━━━━━ Records provided

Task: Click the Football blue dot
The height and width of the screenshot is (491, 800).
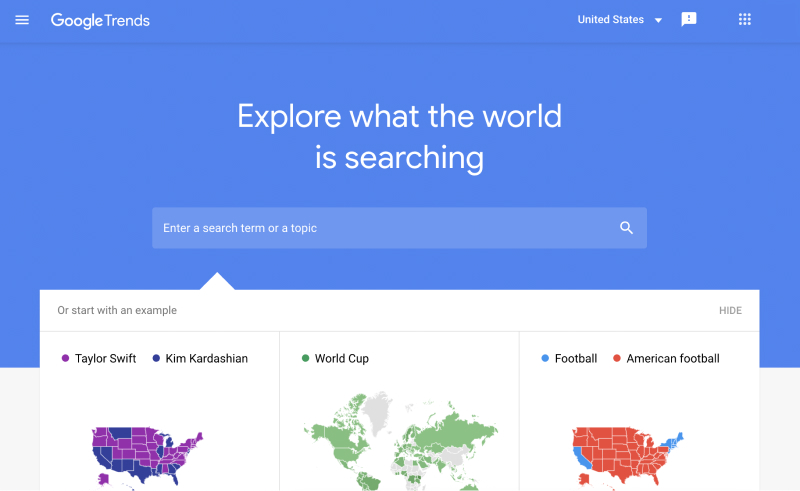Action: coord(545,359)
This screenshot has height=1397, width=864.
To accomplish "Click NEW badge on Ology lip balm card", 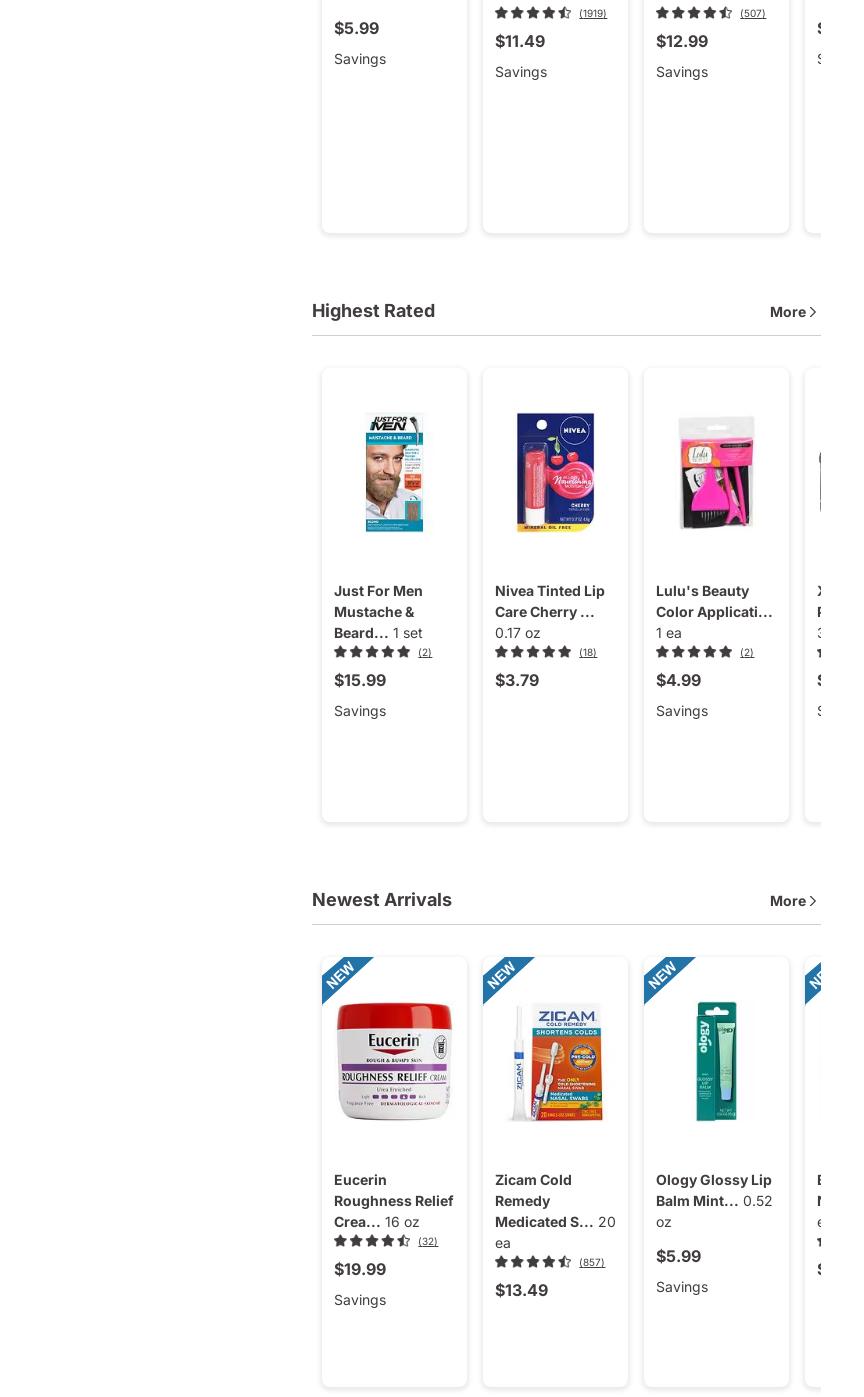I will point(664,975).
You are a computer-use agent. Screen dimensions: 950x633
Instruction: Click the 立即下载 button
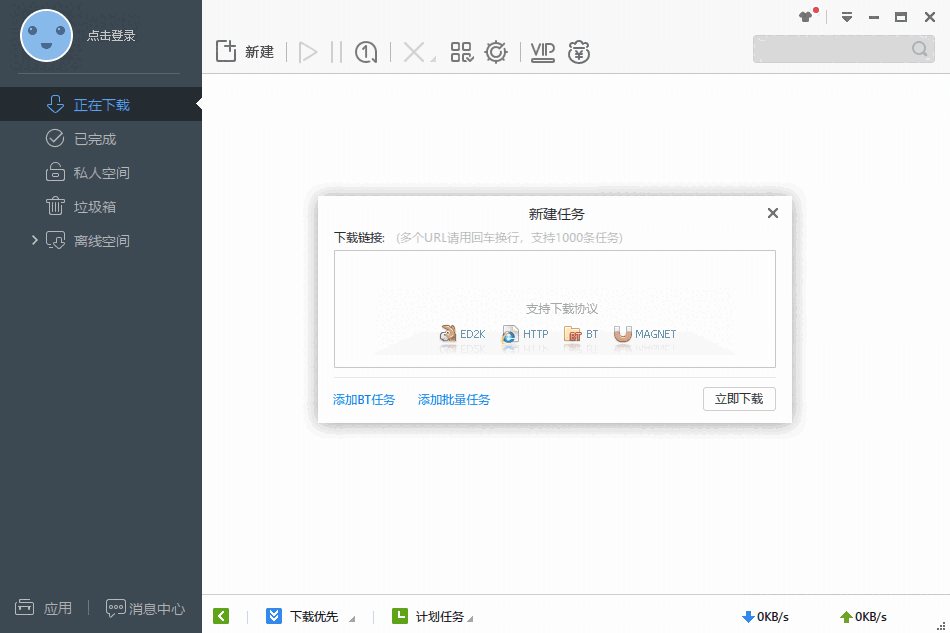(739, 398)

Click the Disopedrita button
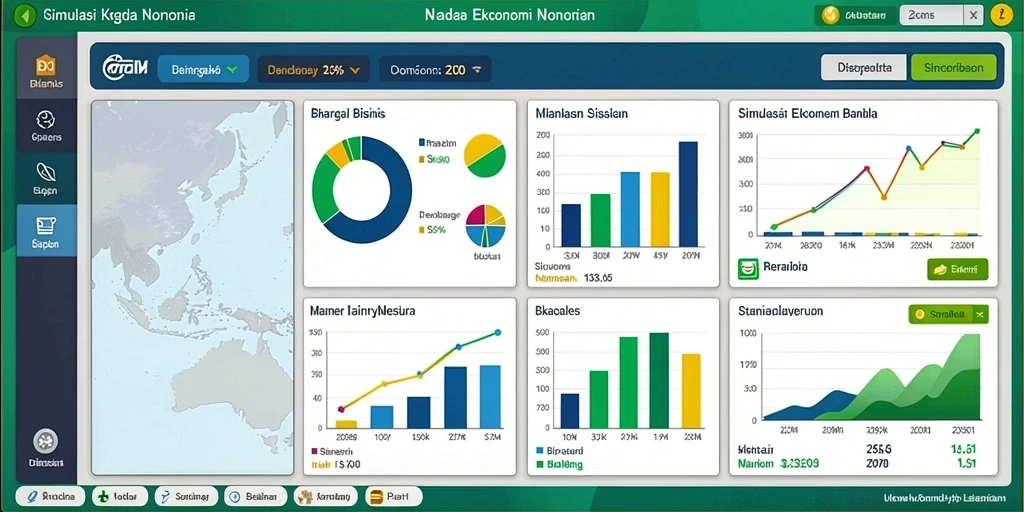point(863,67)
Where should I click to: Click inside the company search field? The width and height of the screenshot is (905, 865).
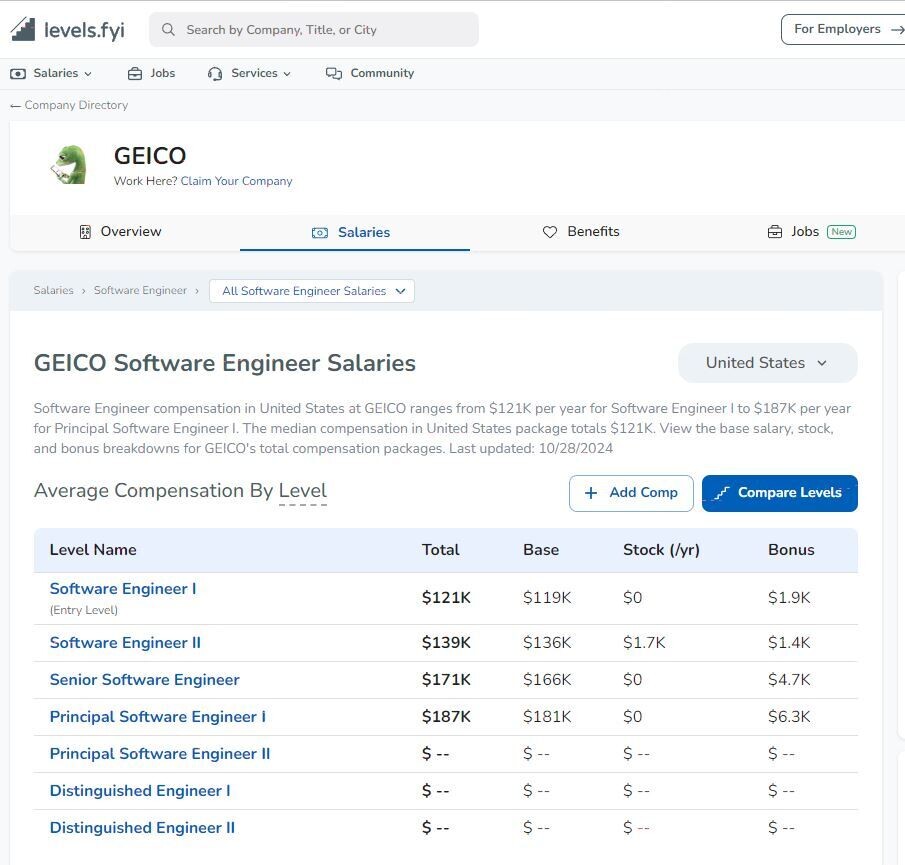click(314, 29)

━━━━━━━━━━
━━━━━ Records provided

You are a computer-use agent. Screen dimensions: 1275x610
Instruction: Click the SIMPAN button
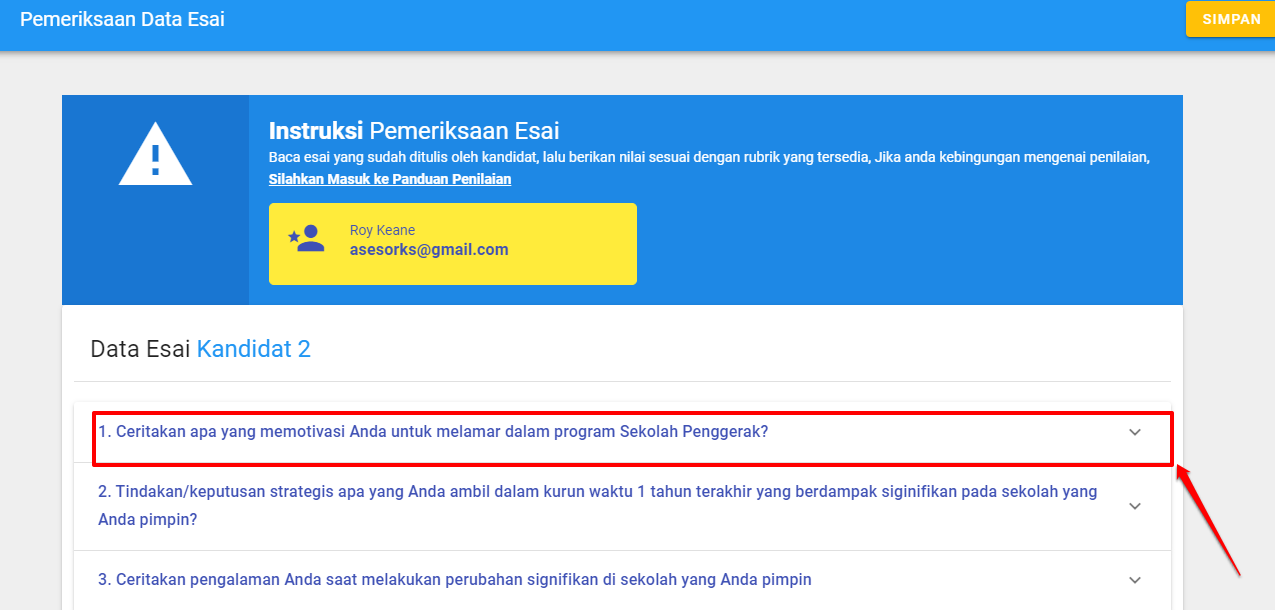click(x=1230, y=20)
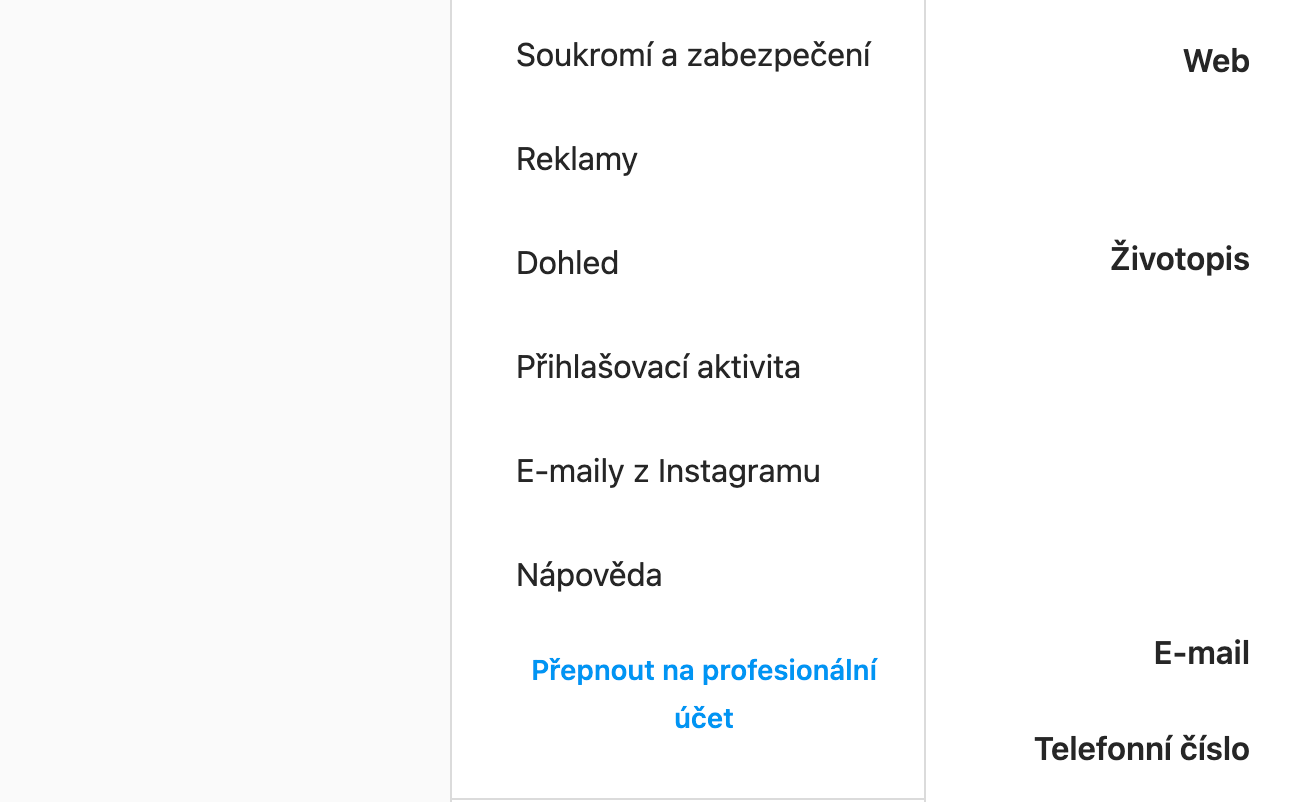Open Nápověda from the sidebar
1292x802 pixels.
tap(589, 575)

━━━━━━━━━━
━━━━━ Records provided

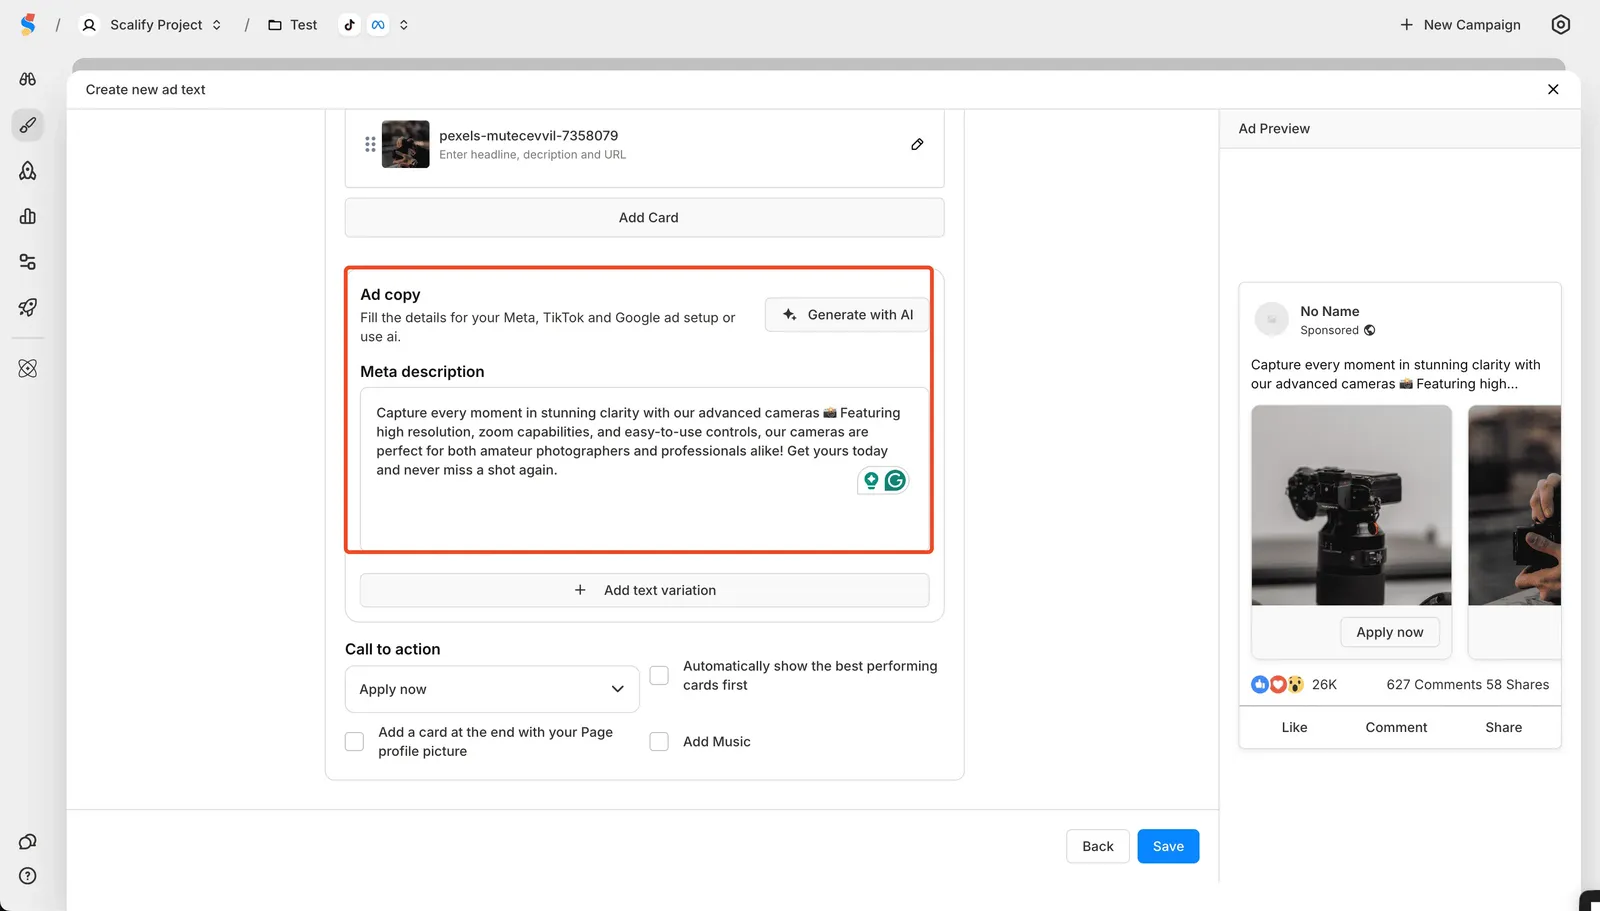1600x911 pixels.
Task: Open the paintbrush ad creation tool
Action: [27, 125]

━━━━━━━━━━

Count the lines of the records that contain the string "agent". Give only the number.

__The result__. 2